● **STATED PROBLEM 1**:
In the records, starting at the line containing "Task: Tap the Chrome notification icon" and ending at the line containing "Action: click(164, 28)", swap "Screen dimensions" for "Display size" and give those lines back with nothing else altered.

● **TEXT**:
______

= Daizy Stavropoulou =

Greek rebetiko singer

Daizy Stavropoulou (Νταίζη Σταυροπούλου; also transliterated Daisy Stavropoulou, Daizi Stavropoulou; c. 1912 – 1994) was a Greek rebetiko singer active approximately 1940-1946.

==Biography==
Daizy Stavropoulou was born in Argos, Greece in the early 1910s (some sources list her birth year as 1912 ) to a farming family. In 1933, she went to Athens where she met Anestis Delias (Ανέστης Δελιάς), one of four members of the well known Quartet of Piraeus. She began attending Delias' rehearsals at this time.

In 1938 Stavropoulou went to Thessaloniki where she met Vassilis Tsitsanis. She recorded her first songs, compositions by Tsitsanis, with him the following year: "Fina tha tin pername" (Columbia record DG-6547), "Mikri mikri s' agapisa" and "Sklirokardhi" (HMV record AO 2637). Back in Athens, Stavropoulou proceeded to record compositions by Tountas, Skarvelis, Kosmadopoulos, Keromitis, Chrysinis, Baxivanopoulos until the German occupation of Greece resulted in the closure of the record production factory in 1941.

In 1946, after the German occupation, she recorded two compositions by Vasilis Tsitsanis: "Mazi mou den salafis" and "Ston Agios Konstantinos" (Columbia record DG-6617). In 1946, Stavropoulou married, and her husband disallowed her from singing on records. She severed her exclusive contract with Columbia records and stopped recording until her death in 1994 in Athens.

==Discography==

1940-1941 (Pre-occupation)

- Arhontopoulia mou (Αρχοντοπούλα μου) (Columbia Record DG-6565 / 1940 Composed by: Kosmas Kosmadopoulos, Sung by: Daizi Stavropoulou & Manolis Chiotis, Lyrics by: Panos Tountas)

- Afou m'aresi na girno (Αφού μ’ αρέσει να γυρνώ) (Record HMV AO-2655 / 1940 Composed by: Vasilis Tsitsanis, Lyricist: Daizi Stavropoulou)

- Dhio hronia me kolakeves (Δυο χρόνια με κολάκευες) (Columbia Record DG-6567 / 1940 Composed by: Kostas Skarvelis, Lyrics by: Daizi Stavropoulou & Manolis Chiotis)

______

● **DATA LINES**:
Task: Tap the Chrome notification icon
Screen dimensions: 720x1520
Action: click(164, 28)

______

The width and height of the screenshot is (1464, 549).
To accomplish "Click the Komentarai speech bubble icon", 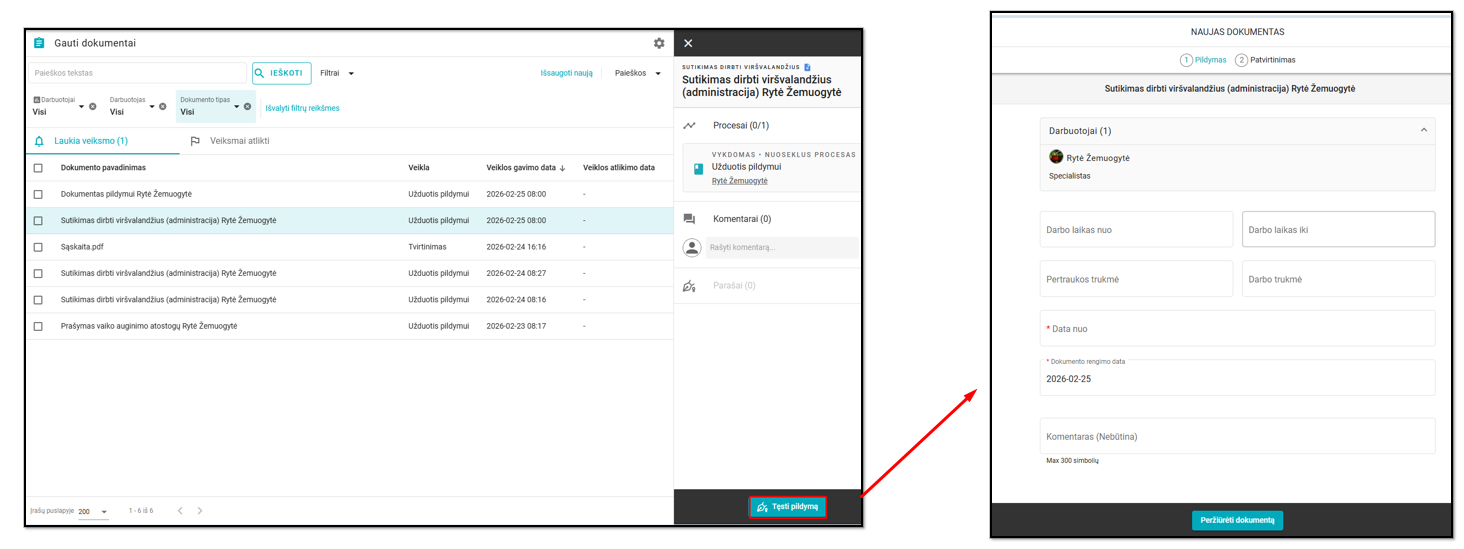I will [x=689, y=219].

______

● **STATED PROBLEM 2**:
In the biography, in which city did Stavropoulou meet Vassilis Tsitsanis?

● **CORRECT RESPONSE 1**:
Task: Tap the Chrome notification icon
Display size: 720x1520
Action: click(164, 28)

● **CORRECT RESPONSE 2**:
Thessaloniki